The idea wasn't to provide a Theory of Everything on using statistics to analyse balance, but to provide some groundwork for ideas to develop since I saw that the community kept going back to the same old ideas without moving forward. I thought that with a bit of groundwork everyone can pitch in and develop something better. While it would be nice to have a solid and thorough Theory for Everything, they take considerable work to develop. Those who have attempted a thesis (or even succeeded) knows how much work goes into contributing to theory, and how small each individual's contribution is. My favourite example is how it took centuries for the best minds in maths to prove that we cannot solve polynomials of degree 5 or higher using radicals (and one of those minds died young over a dispute regarding the affections of a young lady). Blizzard probably has its own in-house statisticians who spend 8 hours a day on this problem while I do it on the bus. The difference is that Blizzard isn't sharing their findings with the community.
I guess a bit more background would be useful here. I am interested in the idea of how we might go about balancing a game, and look at SC2 because it's the game I enjoy most. The aim was to think about in the way I would if I was working on Blizzard's balance team. I mentioned in the Background that I was working on a more generalised model, but the levels of complexity make it difficult. Many of you have already pointed out many of the factors that such a model would need to consider and I'd be interested in seeing what methods you use to integrate those factors into your models to provide useful conclusions. After all, one of my aims in posting here was to get the ball rolling and see what others can come up with. It's always good to learn from others.
One impression I hoped to convey with this model was how hard it is to use statistics when analysing balance. I talked about this a bit in the Extensions. This model was very simple and set in an idealised world, yet already it imposes so many restrictions on the conclusions we can draw when looking at the data. We then relaxed a few assumptions to make it more rigorous and the restrictions grew, as did the uncertainties. So if you take some win/loss statistics from masters and graph them, what does it really show?
I took a bit of a lazy way out when saying that high-level games should only be analysed using proper statistical analysis rather than summary statistics. After all, considerable work is involved in formulating a proper statistical analysis. I posted a link to an attempt by another on TL and I think he should be commended for the effort. However, I think it was also written for a school assignment, so maybe he was pressed for deadlines.

INFORMATION SHOWN:
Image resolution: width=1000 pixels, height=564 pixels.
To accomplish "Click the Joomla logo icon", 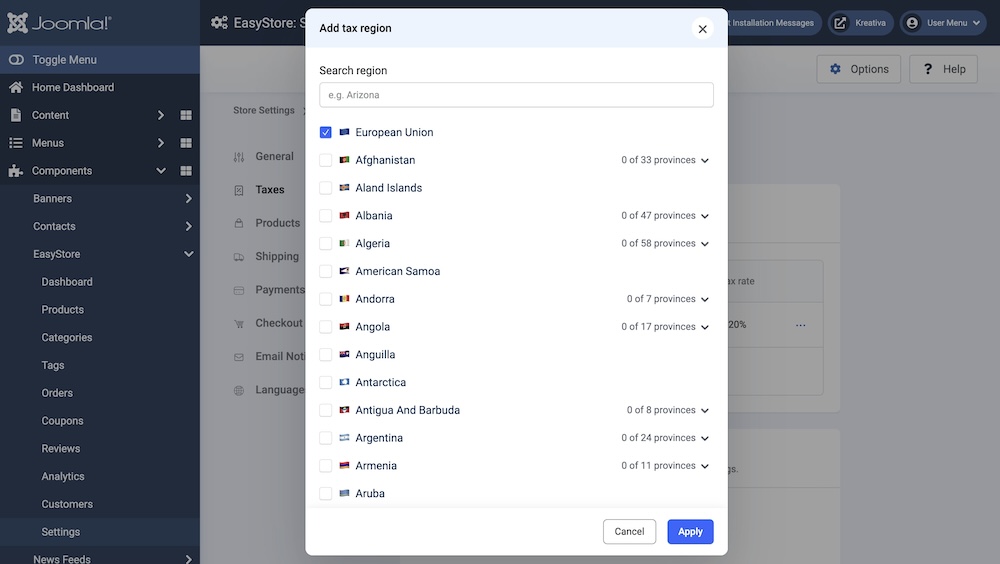I will [x=16, y=23].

WHAT THIS EXERCISE ASKS:
#1 Please reproduce the part of the forum post on game balance starting with "One impression I" and going on through "it really show?".
#2 Answer these questions from the forum post on game balance:
(a) What did it take centuries for mathematicians to prove?
(b) Where does the writer say they work on the balance problem?
(c) What did the writer post a link to?
#3 Resume the forum post on game balance after its last sentence and keep writing it.
You won't need the material for any of these tasks.

ANSWERS TO EACH TASK:
#1
One impression I hoped to convey with this model was how hard it is to use statistics when analysing balance. I talked about this a bit in the Extensions. This model was very simple and set in an idealised world, yet already it imposes so many restrictions on the conclusions we can draw when looking at the data. We then relaxed a few assumptions to make it more rigorous and the restrictions grew, as did the uncertainties. So if you take some win/loss statistics from masters and graph them, what does it really show?

#2
(a) That polynomials of degree 5 or higher cannot be solved using radicals.
(b) On the bus.
(c) An attempt by another person on TL.

#3
Here's an example just to illustrate one of the tougher barriers to a meaningful statistical analysis:
+ Show Spoiler + Consider a GSL with just 2 pros, MKP and MKQ. MKP plays terran while MKQ plays zerg. TvZ is perfectly balanced and both players are of equal talent (t). We define their skill as S(t,p) where p is the hours of practice they put in, and dS/dp > 0 for all p, i.e. the more they practise, the better they play.
We observe 30 games between these 2 players on XNC and conduct an analysis using parameters representing their skills, say BMKP to represent how much higher MKP's skill is compared to MKQ, and BTvZ for how overpowered terran is against zerg.
Take a moment to see why this doesn't work.
So if MKP wins 20 games and MKQ wins 10 games, what does that tell us about our parameters?
Nothing!
Why? Because we don't know which one is relevant. Did MKP win more because he practised more, or did he win because TvZ is imba? Sure, I told you that the game is balanced, so you know MKP practised more - but when conducting the analysis, we don't have this information - the point of the analysis is to figure out using only their results how skilful they are and how imbalanced the matchup is.
This applies even if you add more players. Say we clone both players a few times, and each clone is slightly weaker than the last. So from the best terrans we have MKP, MKPa, MKPb, and from the best zergs we have MKQ, MKQa, MKQb. This is a bit trickier to explain, so let's say we break them up and analyse just the terrans first and then just the zergs. Our analysis would find their relative rankings within their own races and work out their skill levels relative to an arbitrary baseline. Say we get 2, 1, 0 for the terrans and 2, 1, 0 for the zergs.
Now we let them play each other and conduct an analysis on that. Let's assume that the terrans practised more and are one skill level ahead of their zerg opponents. So we would rate their skills MKP = 3, MKPa = MKQ = 2, MKPb = MKQa = 1, MKQb = 0.
But the problem is that our model has the parameter BTvZ, which actually makes it impossible to solve for this. We would get the above if BTvZ = 0, but it could also be 1 and we would subtract 1 from all the skills we calculated above. Or BTvZ = 0.5. There are an infinite number of possibilities. I can't remember exactly, but I think you wouldn't actually be able to find a solution to this at all. But you can see that even if you do find a solution, it's actually meaningless.
To further compound the problem, the players in reality won't keep their relative performances. Maybe some are better at TvZ than TvT and others are worse at TvZ than TvT. Then your model becomes a mess and you're left wondering if the results of your analysis are actually meaningful because you haven't really addressed the underlying problem of attribution.
What is the source of the problem? It is because the player and the race they play are not independent variables. MKP, MKPa, MKPb always play terran and hence we cannot distinguish between when an effect came from the player or from the race.
So it's quite possible that we can't use available statistics to make any inferences about imbalance at all.
But that's where the fun is. Maybe there are creative ways around it. Maybe there are things we can measure that will allow us to draw conclusions. I guess you can also wonder if Blizzard has figured it out and what work-arounds they have found for it.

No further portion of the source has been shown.